Culture-dependent methods were also applied to complement the indications obtained by SEM analysis, which enabled to characterise the cultivable population that inhabit the rock materials of the Convent of Christ. The predominant cultivable microbial contaminants identified were bacteria, cyanobacteria, yeast and filamentous fungi of the genera Penicillium and Cladosporium. To overcome some drawbacks of the culture-based methods, due this approach detect <1% of the microbial communities present in the Earth [19], complementary DNA-based approaches are in progress, to complement the information until now and to obtain a more complete information about the biocolonisers present in the Convent, which will be decisive for future rehabilitation studies.
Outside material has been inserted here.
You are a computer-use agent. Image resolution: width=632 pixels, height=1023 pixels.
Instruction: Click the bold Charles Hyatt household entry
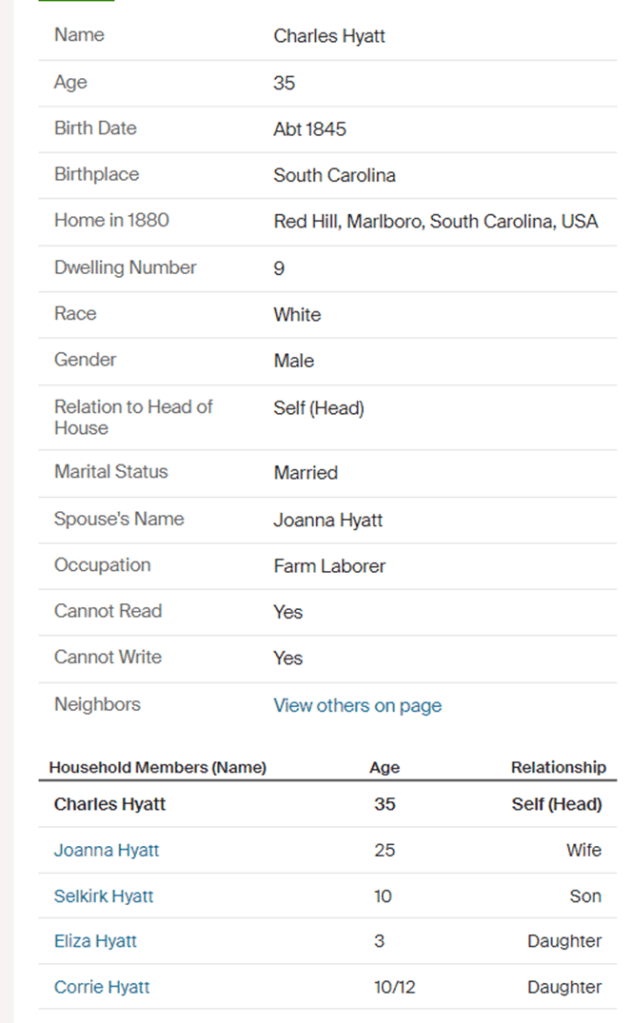(x=110, y=804)
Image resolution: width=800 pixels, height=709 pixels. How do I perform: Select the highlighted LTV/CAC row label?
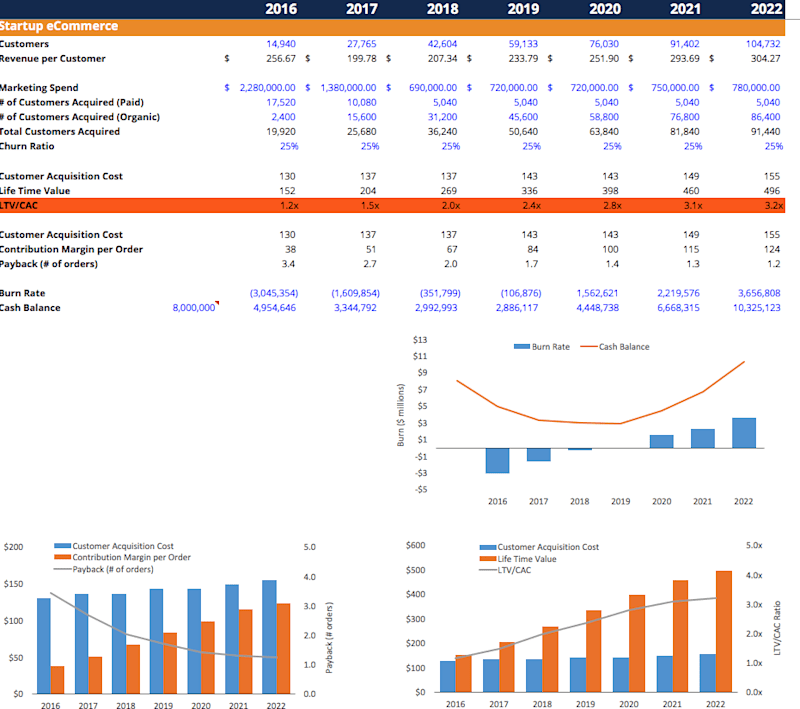point(19,206)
On the other hand, the incidence of biological contaminants in the most deteriorated areas needs to be exploited and integrated with biochemical and biogeophysical studies in order to clarify the role of the microorganisms in the decay process.

Furthermore, it is necessary to be mindful with the biological communities’ dynamics, changes in species composition and colonisers succession on medium to long timescales, in order to outline an effective conservation plan and long-term solutions to the biodeterioration of cultural resources.

4 Conclusions

The application of complementary analytical methodologies—XRD, µ-Raman, µ-FTIR, SEM and SEM–EDS—are valuable tools for characterisation, surfaces analysis, assessment of biocolonisation and weathering effects on stone materials of cultural heritage monuments.

Alteration products like calcium oxalates and carotenoids were identified on deteriorated areas of the stone materials present on Convent of Christ, which seems to be correlated with the presence of colonisation as the result of their metabolic activity.

Fungi of the genus Penicillium are the main cultivable microorganisms detected on the areas with biofilms formation, while in the stain areas, the prevalent biocolonisers are bacteria and cyanobacteria, whose fully identification is in progress.

The techniques used are very useful and have a powerful impact due to the capacity for covering the biotic and abiotic aspects being an added-value approach to characterise the materials and to diagnose/identify the problem that induce decay processes.